Time for true confessions. When you recognized the familiar verse above, did you slow down to treasure it, or did you breeze through it to get to the article? I hope you slowed down. But if you didn’t, you’re not alone. I memorized John 3:16 when I was a little girl in Sunday school, and I’ve breezed through it ever since.
Even so, it was this Sunday school doctrine of God’s love that kept the door to repentance propped open until the day I got saved at age forty. If I’d never heard that God loved the world, I would never have had the courage to run to Him with my truckload of sin and shame. Once I did, I was so overjoyed by his love and acceptance that I wanted to share it with the world.

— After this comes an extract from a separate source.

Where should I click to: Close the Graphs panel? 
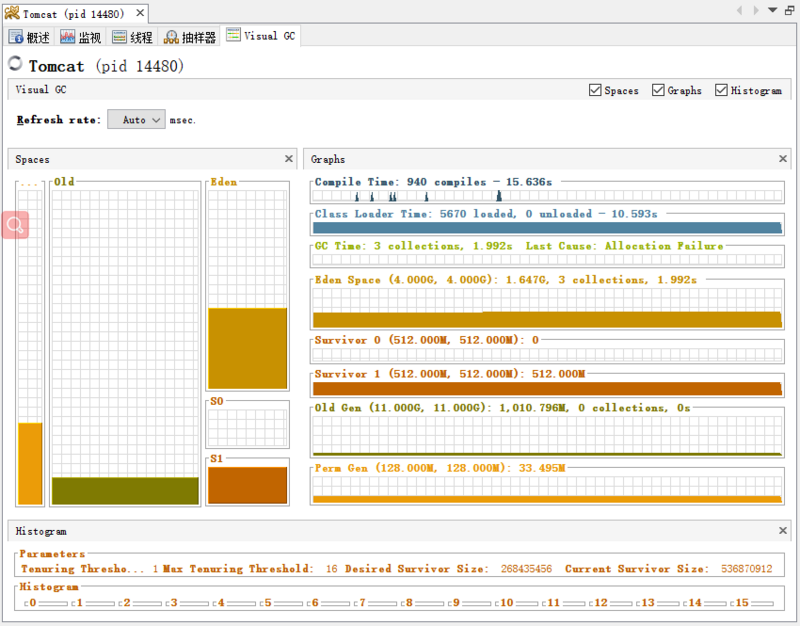click(x=782, y=158)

I told anyone who would listen.
I made my way back to church and drank up whatever I could about the God I now loved. I learned about his many attributes and about many biblical doctrines. But the focus of what I was taught seemed most often to be on the hard teachings of the Bible, the unpopular doctrines. Those are important things to focus on. Everything God has revealed about himself is essential to knowing him.
However, in breezing past the love of God, I lost the basis for my salvation. Without love, his holiness, sovereignty, omnipotence, judgment, and wrath spell nothing but damnation for sinful humans like you and me. Without love, the hard teachings chipped away at my confidence in God’s love for me, chipped away at the assurance of my salvation, chipped away at my love for God’s people and for the lost people he came to save. I no longer talked about him to anyone who would listen.
At church one Sunday morning, not long after the death of my mother, I heard two men mocking the kind of people who like to hear about God’s love, implying that they are stupid people who don’t care about the meat of God’s word or about serious doctrine. What these men failed to notice was that there was a grieving woman listening to their scoffing, a woman steeped in “meaty doctrine” who desperately needed to hear about that love herself.
Today I am convinced, we can never get too much of God’s love or understand it too fully. God’s love is not just a doctrine for children, and it does much more than hold open the door to repentance. It’s the eternal source of our eternal life. We will never outgrow it.
Love is God’s heart for us; it’s the source of our love for him; it’s the source of our love for each other; it’s the power for a holy life; it’s our confidence in our salvation; it’s what makes us want to talk about him to anyone who will listen; and it’s what will lead them to trust him too.